What's your personal bandwidth?
If you live in the United States, it's approximately 34 gigabytes per day -- or, as a collective nation, 3.6 zettabytes in 2008, according to a new study.
A report published Wednesday by the University of California, San Diego takes a census of the data consumption of American households and found that the average American consumes 100,000 words each day.
Wondering what a zettabyte is, by the way? It's one billion trillion bytes (that's 21 zeros). For uber-geeks out there, a zettabyte is 1,000 exabytes. A single exabyte is 1 million gigabytes.
Your computer's entire hard drive is probably a couple hundred gigabytes. So a zettabyte is a million million gigabytes. Your brain hurt yet?
The paper, entitled "How Much Information?" outlines that Americans are serious data hounds, consuming enough text, images, audio, video, text messages, video games to total 100,000 words every 24 hours. In other words, your brain processes information from all those channels to the tune of almost an entire King James Bible every week.
But what about video?
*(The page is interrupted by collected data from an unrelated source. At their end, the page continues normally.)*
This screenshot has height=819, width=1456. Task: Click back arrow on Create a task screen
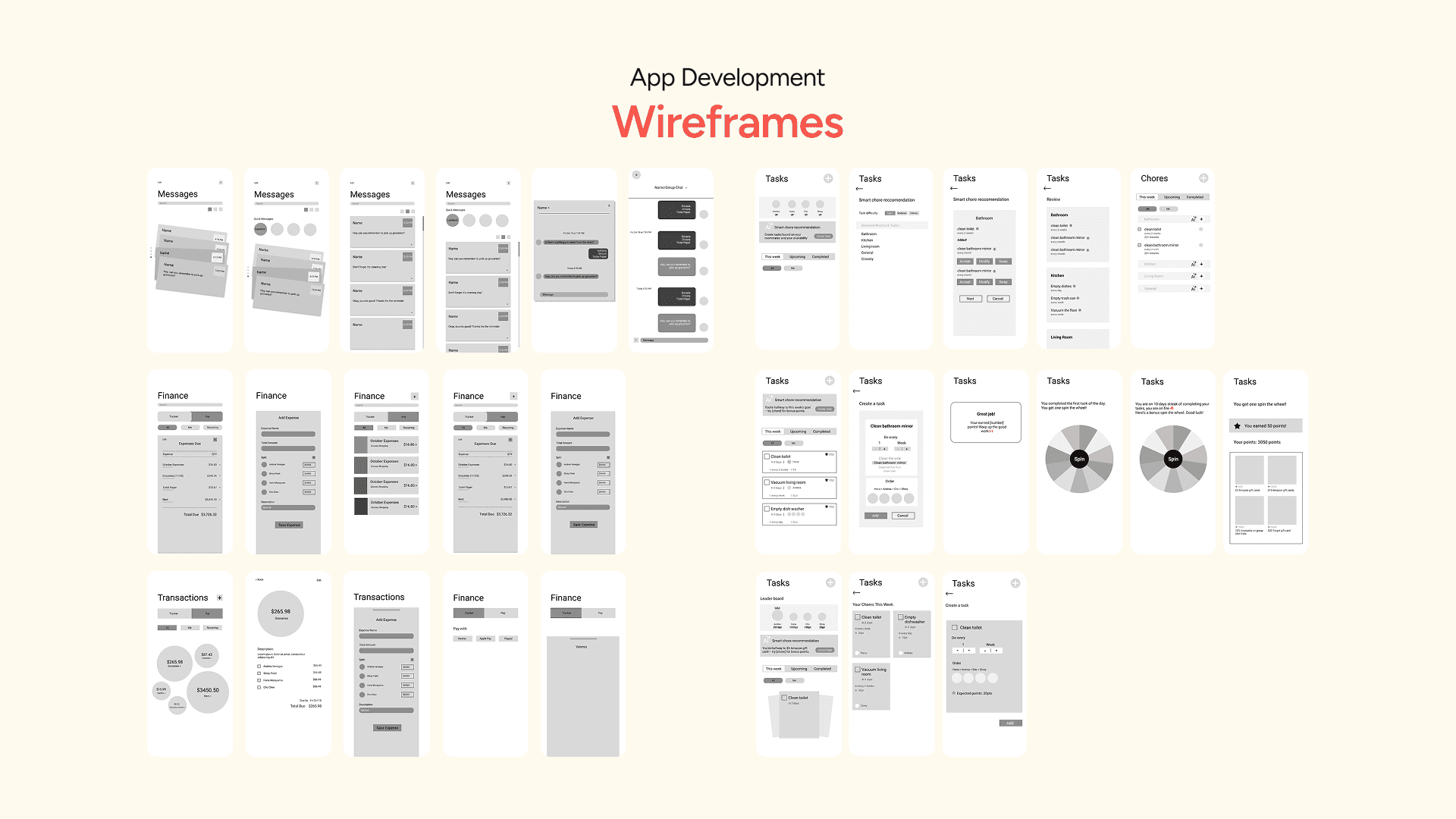856,391
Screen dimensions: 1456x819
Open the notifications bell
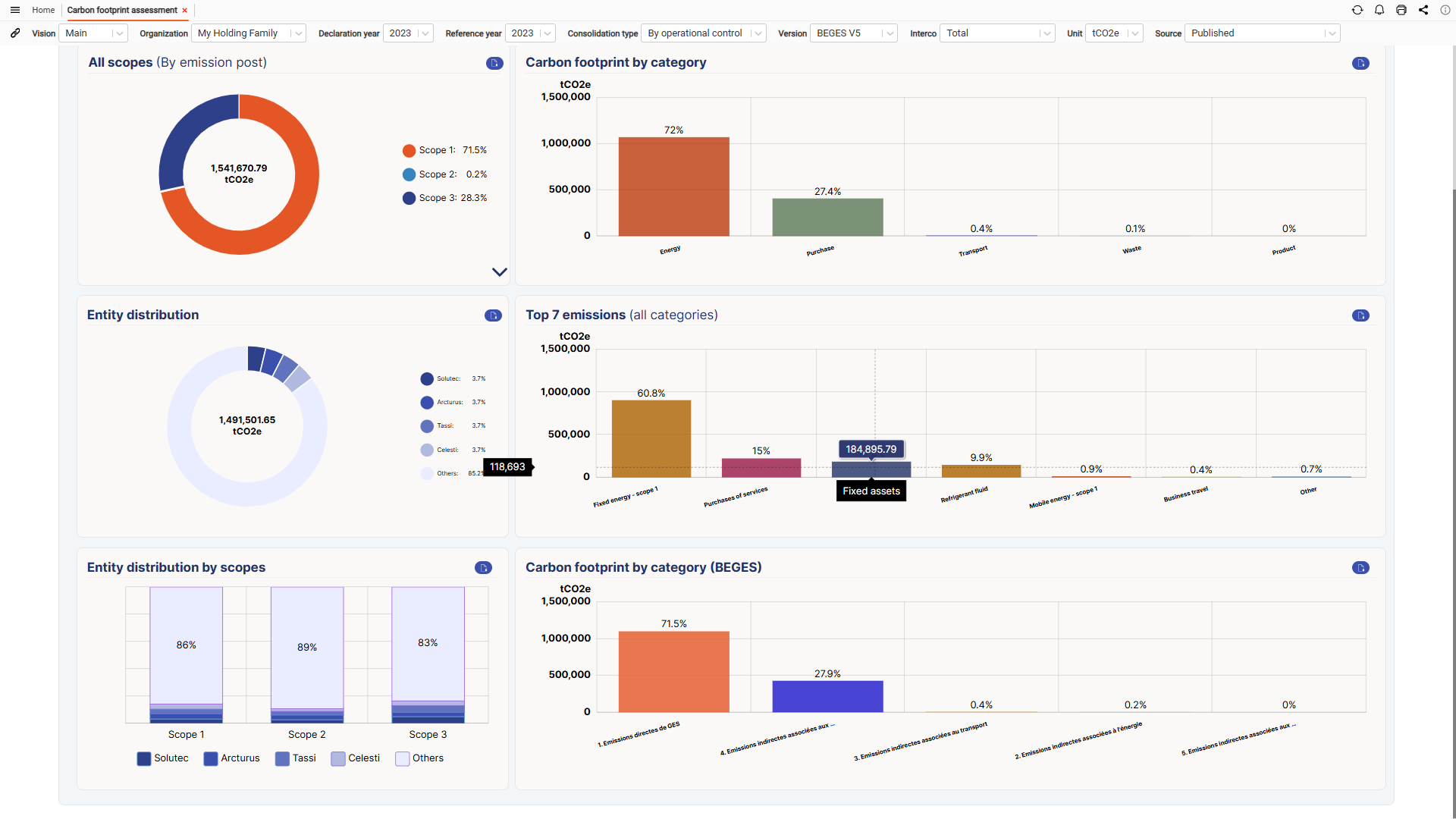click(x=1379, y=10)
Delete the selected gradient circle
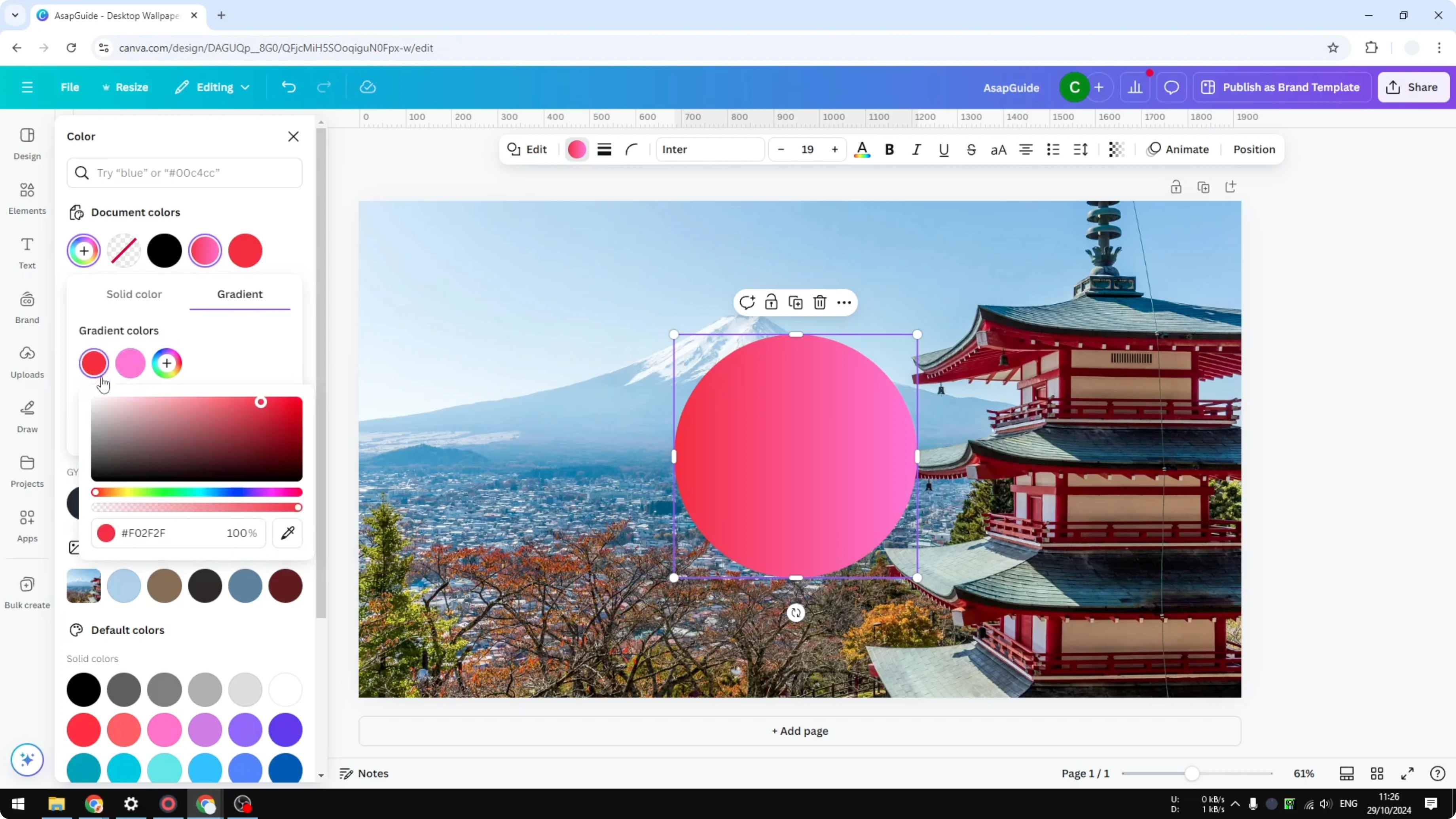1456x819 pixels. (x=819, y=302)
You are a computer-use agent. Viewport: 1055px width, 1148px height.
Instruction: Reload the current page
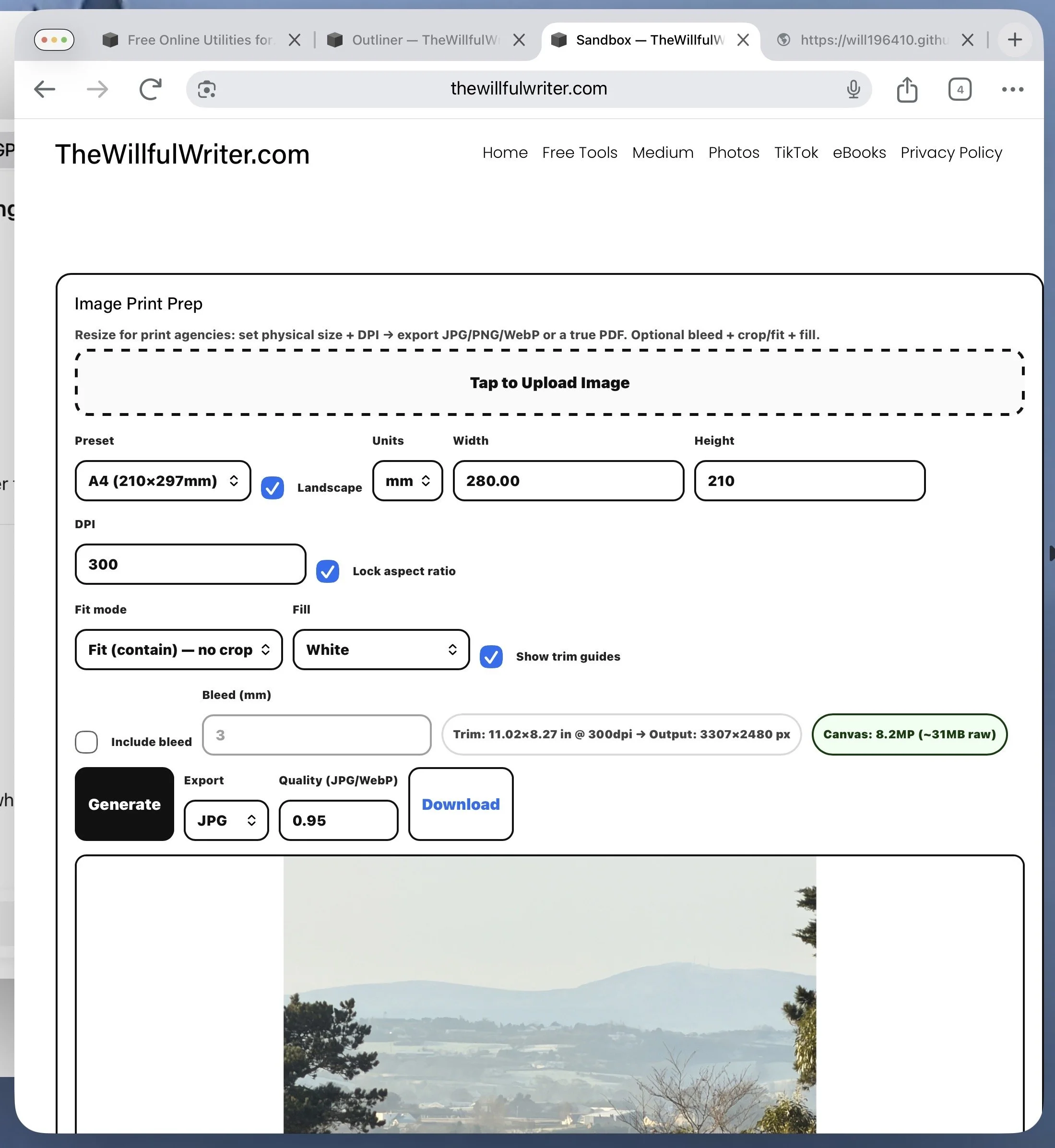(x=150, y=89)
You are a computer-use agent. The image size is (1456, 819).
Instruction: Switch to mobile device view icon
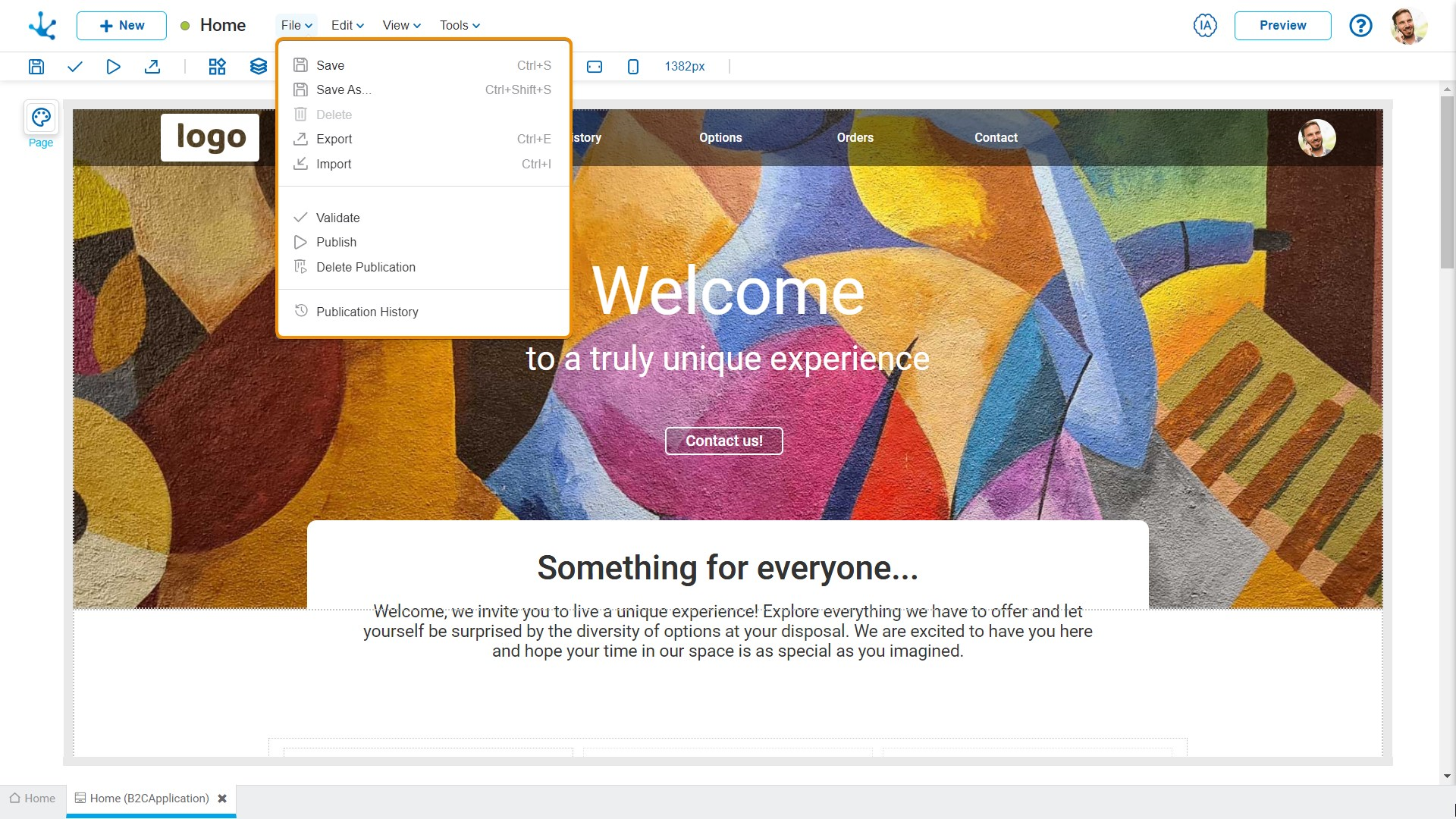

According to the study, Americans consume, on average, 11.8 hours of information a day.
- Television: 4.91 hours per day
- Computer: 1.93 hours per day
- Radio: 2.22 hours per day
- Computer games: 0.93 hours per day
- Phone: 0.73 hours per day
- Print: 0.60 hours per day
- Recorded music: 0.45 hours per day
- Movies: 0.03 hours per day
As you can imagine, much of that consumption includes simultaneous multitasking (TV + computer; phone + TV; etc.).
More interesting takeaways:
- Print media has declined as an overall percentage, but people are actually reading more than ever, quantitatively speaking.
- From 1980 to 2008, the number of bytes we consume has increased 6 percent each year. Over 28 years, that's a 350 percent increase. (Hello, yottabytes!)
- Surprisingly, gaming saw the biggest leap in bytes consumed and time spent. That's not just Crysis we're talking about here: that also includes Bejeweled on your phone and FarmVille on Facebook.
AT&T, Cisco Systems, IBM, Intel, LSI, Oracle and Seagate Technology all funded the research.